Tin was mined in Cornwall for at least 3,000 years. Since ancient times, Cornwall has been closely linked to the outside world, thanks to the export of tin. Historians suggest that Cornish tin powered the advancements of the Bronze Age, as tin was necessary to the smelting of bronze. In the Classical Era, tin from Cornwall reached the Mediterranean, while the Early Middle Ages saw tin exchanged for luxury goods from North Africa and the Middle East. In the 19th century, tin mining expanded rapidly, as the Industrial Revolution allowed for mining deep under the ground. . Despite periodic depressions in the industry, Cornish tin mining continued profitably until the 20th century, when the shallow tin deposits were exhausted and the deeper and more costly workings fell victim to cheaper foreign tin production. The number of working mines dwindled, and, with the world collapse of tin prices in the 1980s, the last few tin mines in Cornwall were allowed by the British government to close. In 2006 the copper and tin mines in Cornwall and West Devon were designated a UNESCO World Heritage site. Kaolin, the product of eroded granite, is still mined around St. Austell and used to make medicine to stop bleeding and diarrhoea.
Cornwall was also closely associated with pirates in the Early Modern Period, inspiring The Pirates of Penzance. The Cornish were often accused of the villainous practice of luring ships to the cliffs to be wrecked and so their cargo could be salvaged. This has since been disproved, but those who lived along the coast of Cornwall assumed the rights to salvage goods from wrecked ships. In the past, Cornwall was a centre for smuggling of illegal contraband such as brandy, port and gin to avoid excise. Smuggling was an acknowledged Cornish pastime and reached its peak during the 18th century. At one time the Isles of Scilly were totally reliant on the smuggling trade. The only legal business was fishing, but at best that was seasonal. Mousehole is one of the many west Cornwall villages steeped in smuggling history.

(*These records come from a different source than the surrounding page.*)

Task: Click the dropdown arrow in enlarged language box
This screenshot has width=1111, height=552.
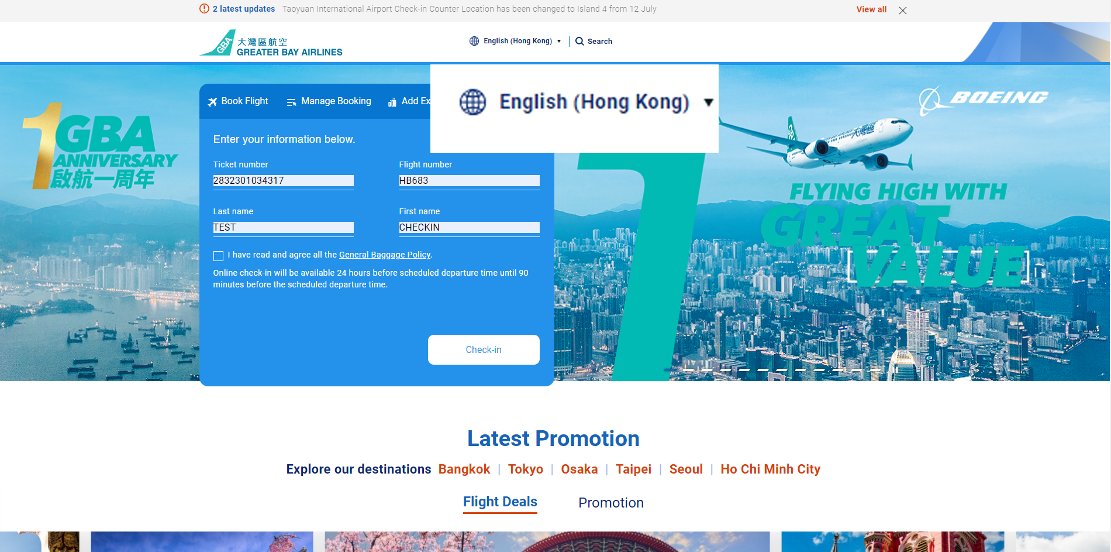Action: click(x=708, y=102)
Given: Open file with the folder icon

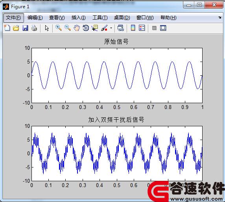Looking at the screenshot, I should pos(16,28).
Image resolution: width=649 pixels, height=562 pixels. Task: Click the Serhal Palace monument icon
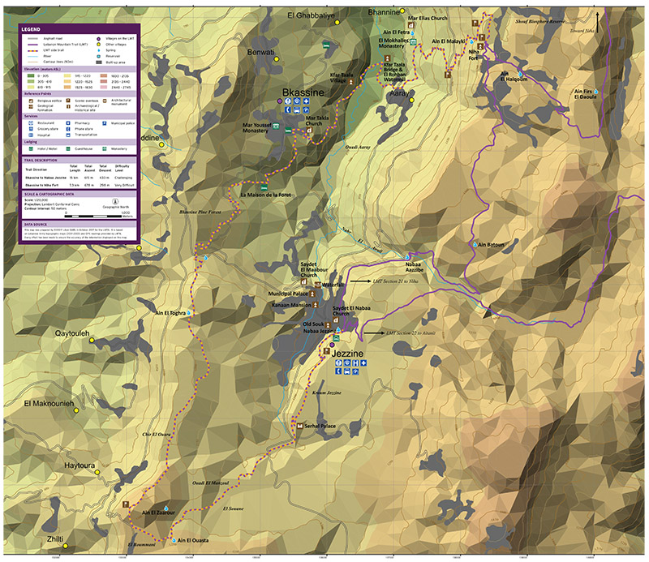click(300, 426)
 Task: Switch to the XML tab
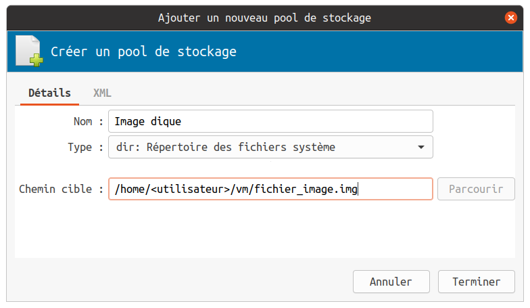tap(102, 93)
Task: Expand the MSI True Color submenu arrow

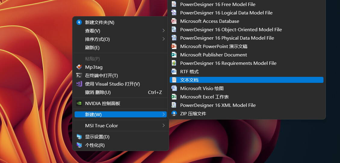Action: [163, 125]
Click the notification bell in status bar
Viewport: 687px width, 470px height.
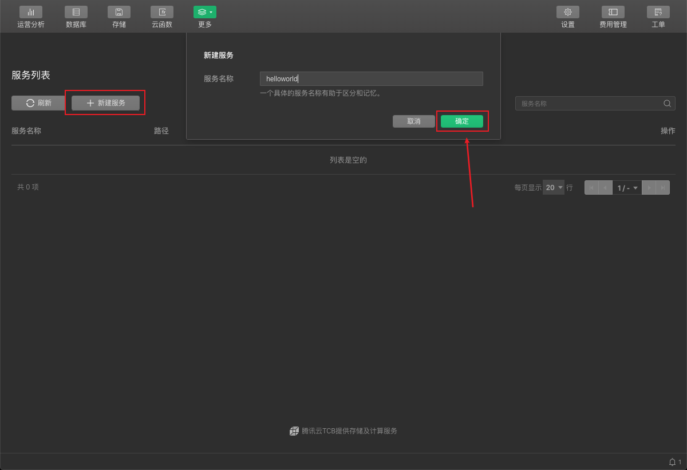coord(673,462)
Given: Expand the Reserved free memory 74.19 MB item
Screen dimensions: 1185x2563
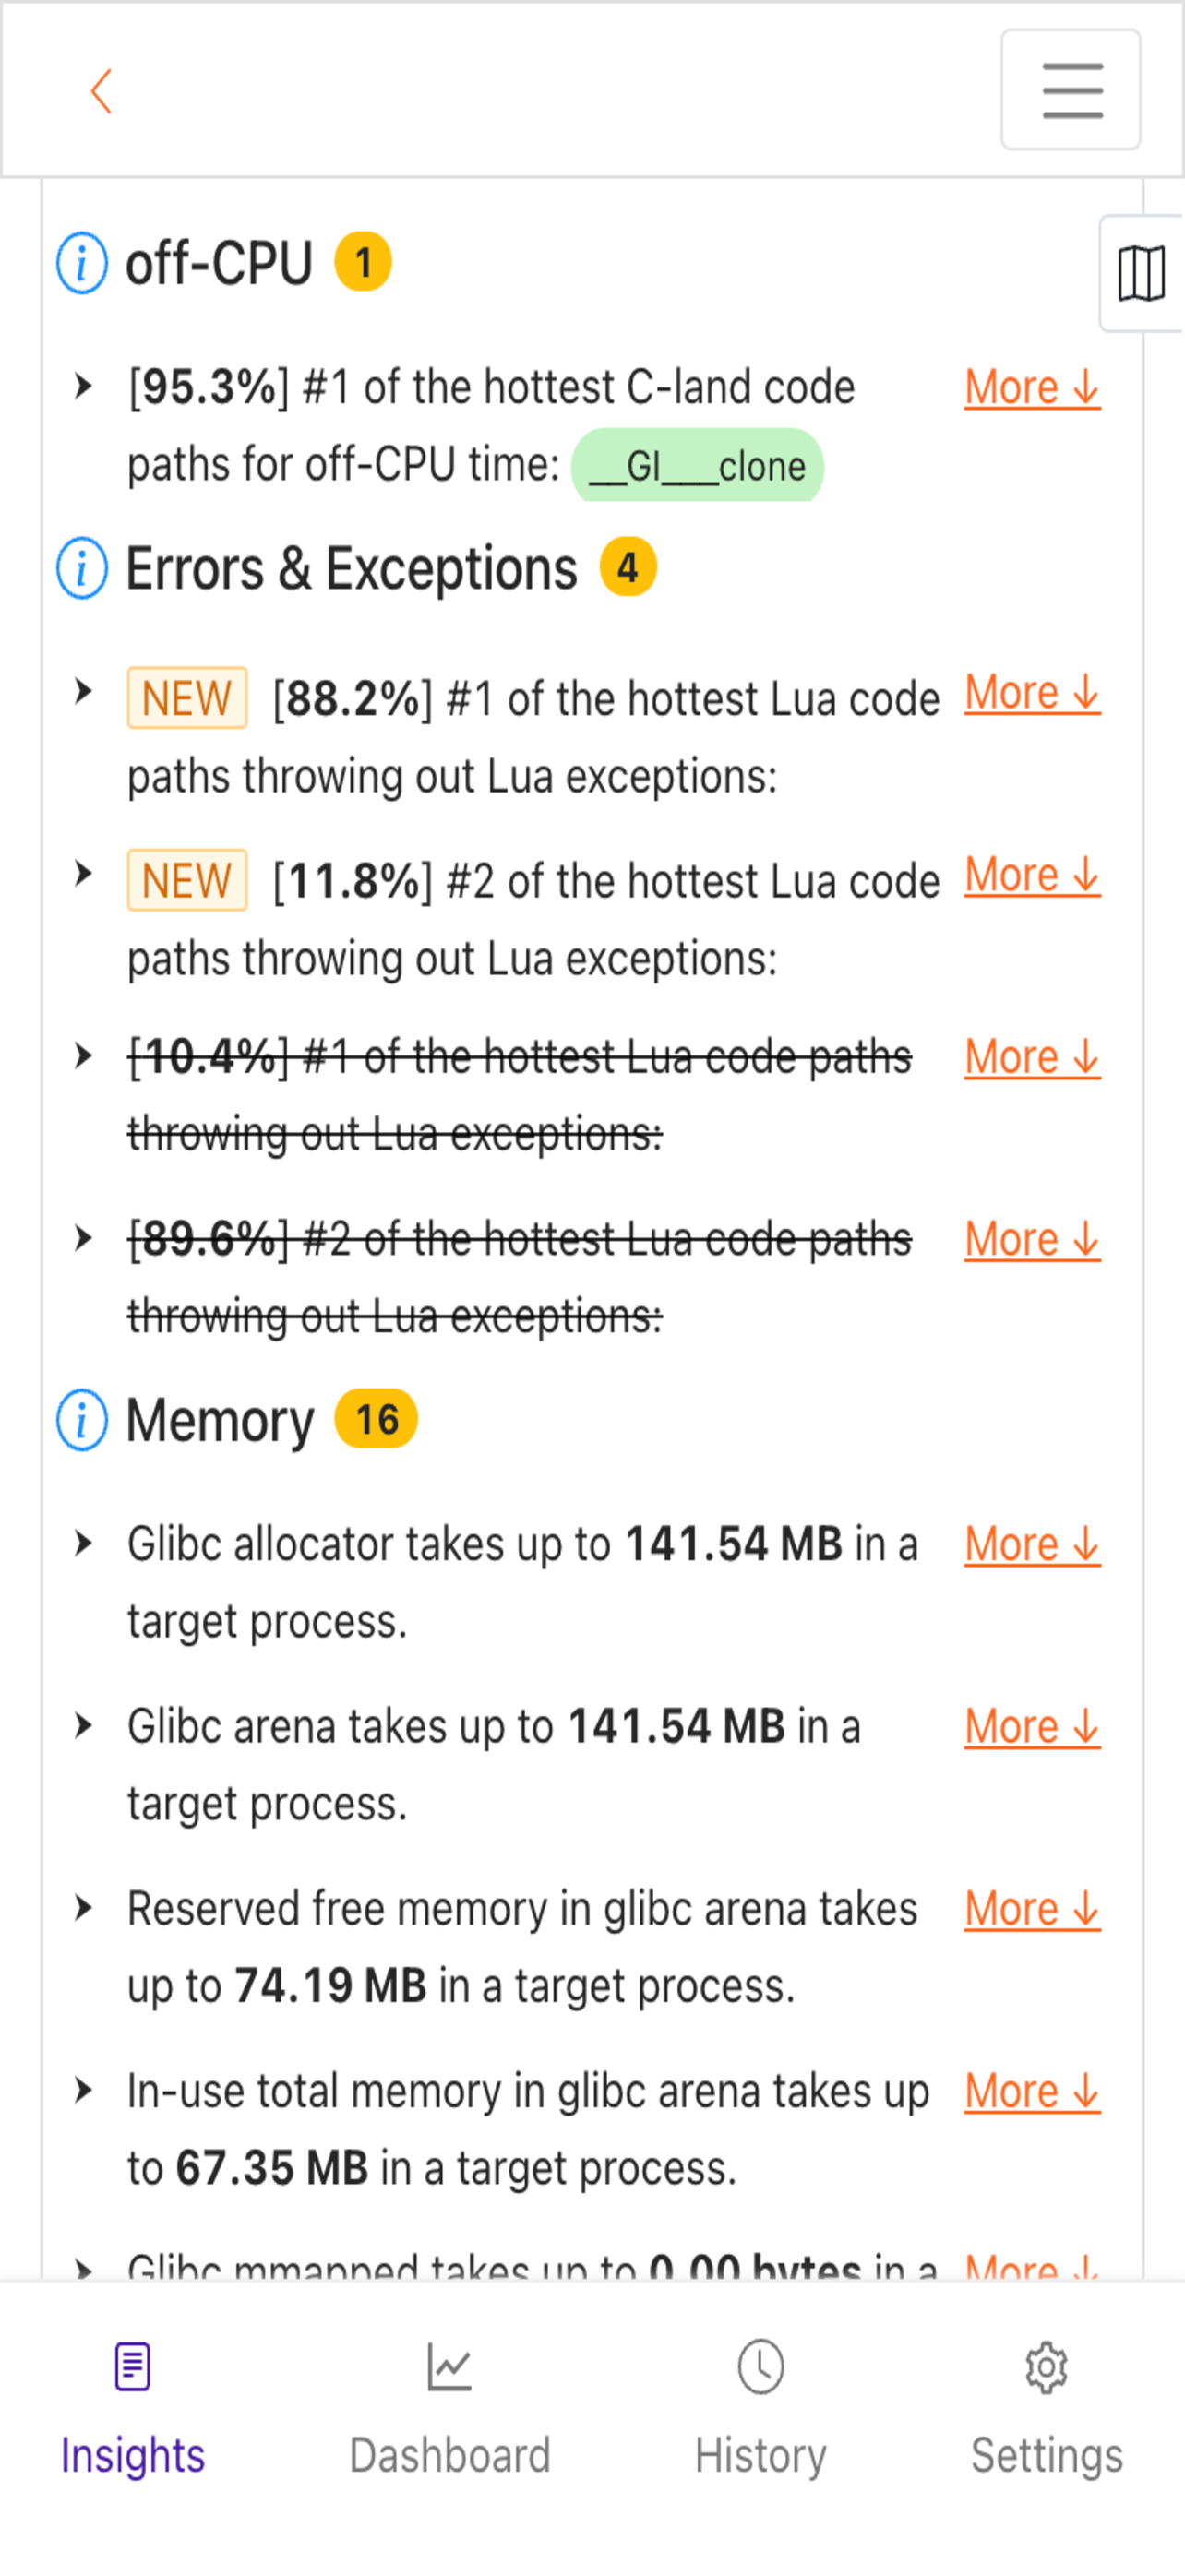Looking at the screenshot, I should pyautogui.click(x=84, y=1907).
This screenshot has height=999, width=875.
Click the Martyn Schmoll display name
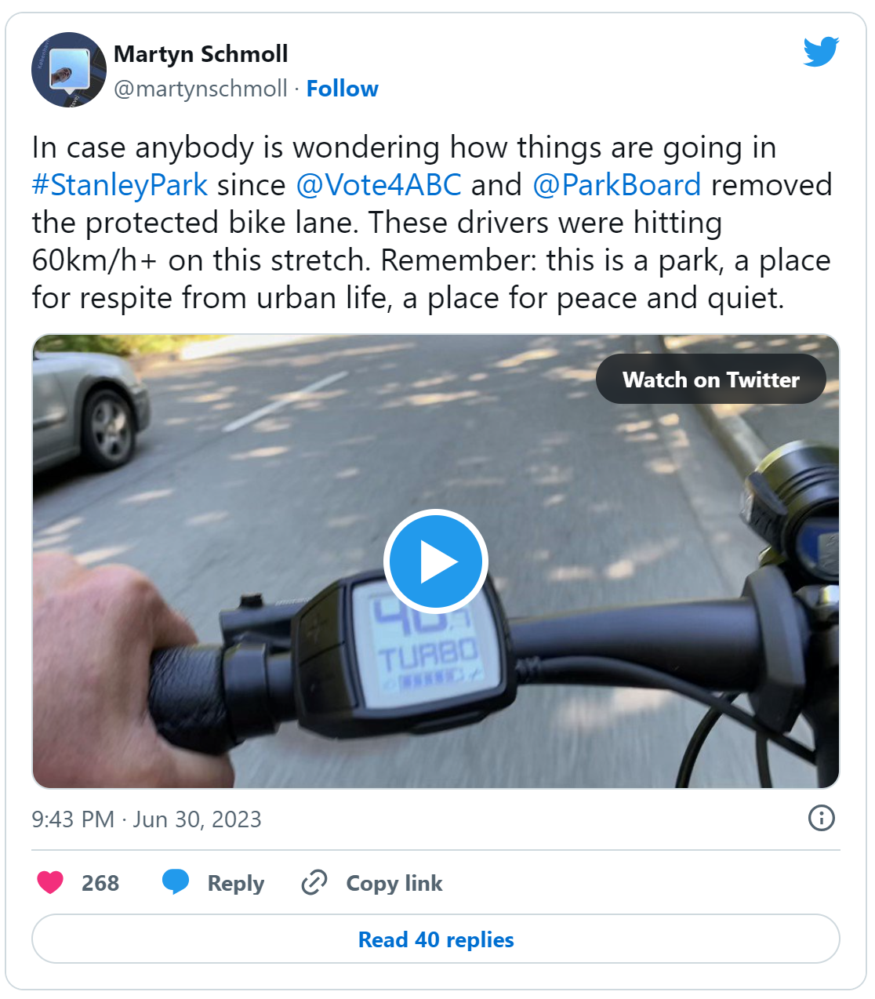point(201,54)
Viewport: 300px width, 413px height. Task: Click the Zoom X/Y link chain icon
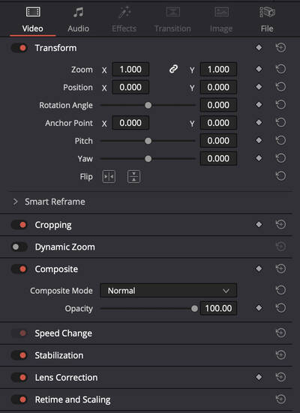(173, 69)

The Cornish in Australia. There was a Cornishman who travelled to Australia with Captain James Cook and at least two convicts from Cornwall on the First Fleet. Cornish Australians are thought to make up around 4.3 per cent of the Australian population and are thus one of the largest ethnic UK groups in Australia and as such are greater than the native population in the UK of just 532,300. The Australian gold rush commenced at Ophir in May 1851, quite close to the Cornish Settlement, whose official name was Byng (on the Great Western Highway between Bathurst and Orange). These Cornish miners formed the first mining union in Australian and Cornish miners were instrumental in the formation of the Australian Labor Party.